* [patch 1/8] 2.6.22-rc4-mm2 buffered write fixes
@ 2007-06-14 2:34 Nick Piggin
2007-06-14 2:35 ` [patch 2/8] " Nick Piggin
` (6 more replies)
0 siblings, 7 replies; 8+ messages in thread
From: Nick Piggin @ 2007-06-14 2:34 UTC (permalink / raw)
To: Andrew Morton
Cc: linux-fsdevel, cmm, Badari Pulavarty, Dmitriy Monakhov,
mark.fasheh
Here are several fixes for issues that Dmitriy found, and also several
fixlets for non-compiling filesystems.
These only caused one trivial down-stack reject, so I won't worry about
sending you the fix for that.
These have had some testing with various filesystems, block sizes, and
journal modes with fsx-linux, fsstress and swapping-kbuilds.
--
Dmitriy noticed some weird code I had in __page_symlink that is wrong.

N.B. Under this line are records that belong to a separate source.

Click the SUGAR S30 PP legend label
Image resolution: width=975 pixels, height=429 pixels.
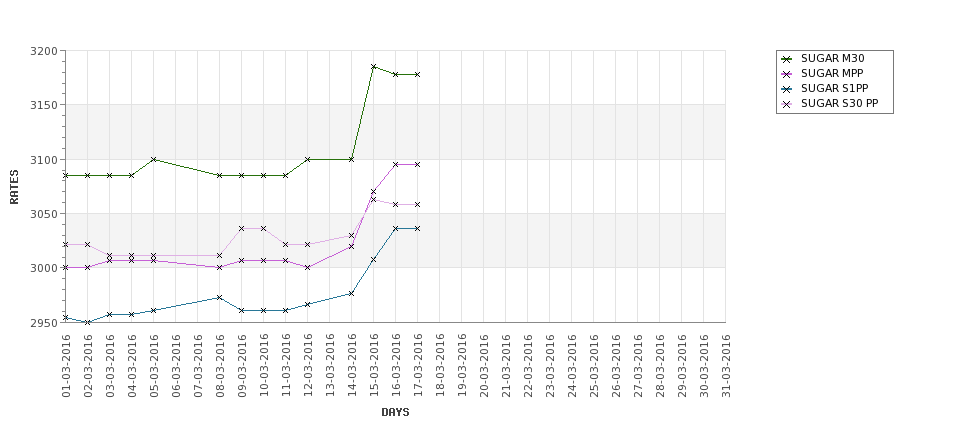tap(839, 103)
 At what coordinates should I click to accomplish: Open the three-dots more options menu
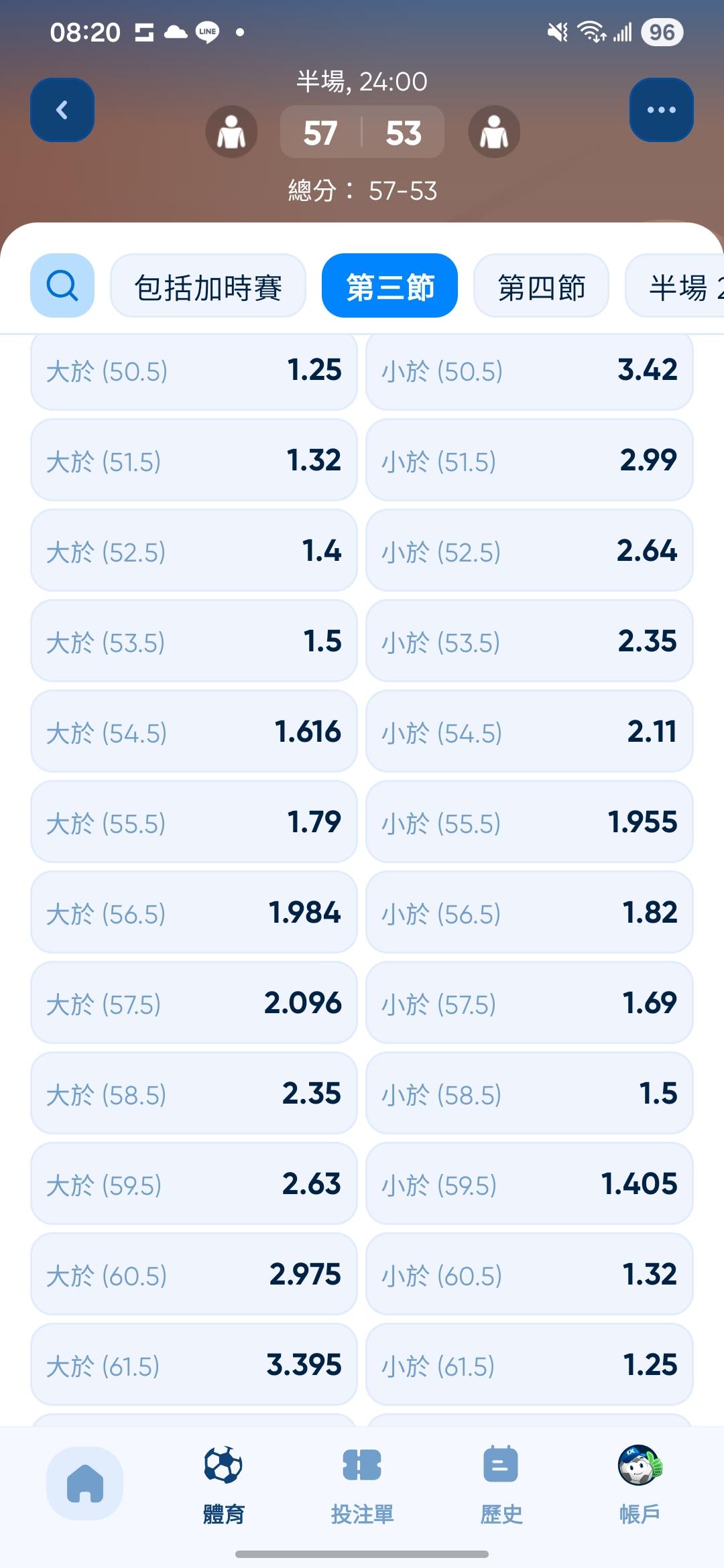(661, 110)

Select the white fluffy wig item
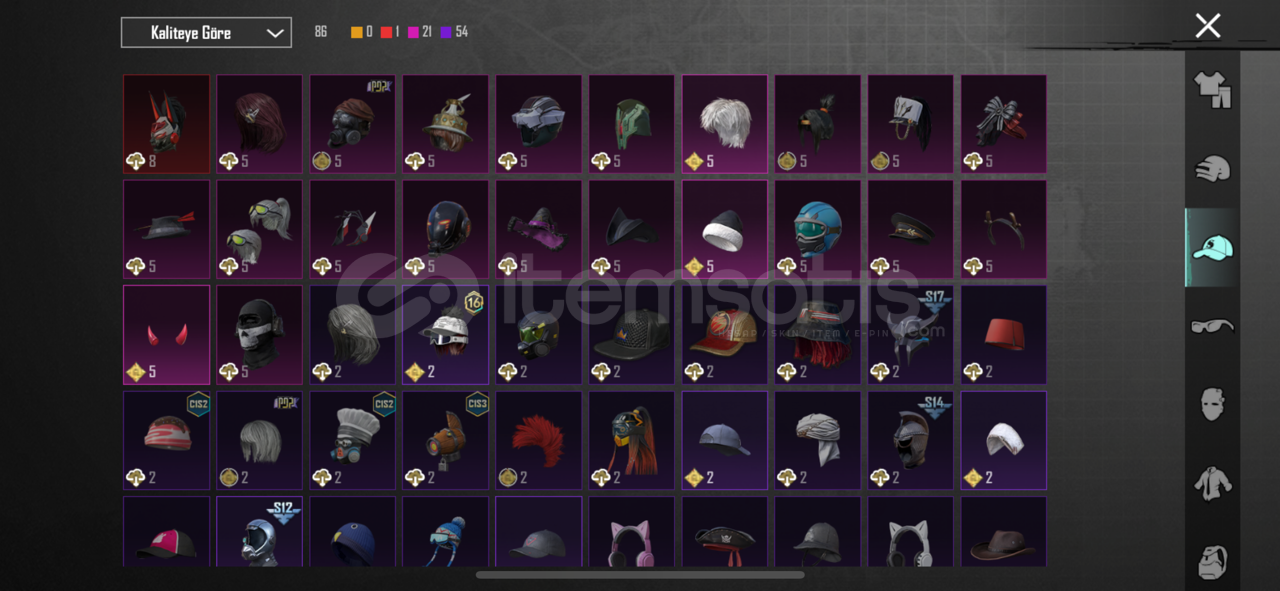725,124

Fixes: fs-introduce-write_begin-write_end-and-perform_write-aops.patch
Signed-off-by: Nick Piggin <npiggin@suse.de>
Index: linux-2.6/fs/namei.c
===================================================================
--- linux-2.6.orig/fs/namei.c
+++ linux-2.6/fs/namei.c
@@ -2702,21 +2702,20 @@ int __page_symlink(struct inode *inode,
char *kaddr;
retry:
- err = pagecache_write_begin(NULL, mapping, 0, PAGE_CACHE_SIZE,
+ err = pagecache_write_begin(NULL, mapping, 0, len-1,
AOP_FLAG_UNINTERRUPTIBLE, &page, &fsdata);
if (err)
goto fail;
kaddr = kmap_atomic(page, KM_USER0);
memcpy(kaddr, symname, len-1);
- memset(kaddr+len-1, 0, PAGE_CACHE_SIZE-(len-1));
kunmap_atomic(kaddr, KM_USER0);
- err = pagecache_write_end(NULL, mapping, 0, PAGE_CACHE_SIZE, PAGE_CACHE_SIZE,
+ err = pagecache_write_end(NULL, mapping, 0, len-1, len-1,
page, fsdata);
if (err < 0)
goto fail;
- if (err < PAGE_CACHE_SIZE)
+ if (err < len-1)
goto retry;
mark_inode_dirty(inode);
^ permalink raw reply [flat|nested] 8+ messages in thread
* [patch 2/8] 2.6.22-rc4-mm2 buffered write fixes
2007-06-14 2:34 [patch 1/8] 2.6.22-rc4-mm2 buffered write fixes Nick Piggin
@ 2007-06-14 2:35 ` Nick Piggin
2007-06-14 2:36 ` [patch 3/8] " Nick Piggin
` (5 subsequent siblings)
6 siblings, 0 replies; 8+ messages in thread
From: Nick Piggin @ 2007-06-14 2:35 UTC (permalink / raw)
To: Andrew Morton
Cc: linux-fsdevel, cmm, Badari Pulavarty, Dmitriy Monakhov,
mark.fasheh
Dmitriy noticed that iov_iter_fault_in_readable could go past the end
of the first iov in a multi-iov situation, and that could be considered
an EFAULT by the caller. Fix and comment.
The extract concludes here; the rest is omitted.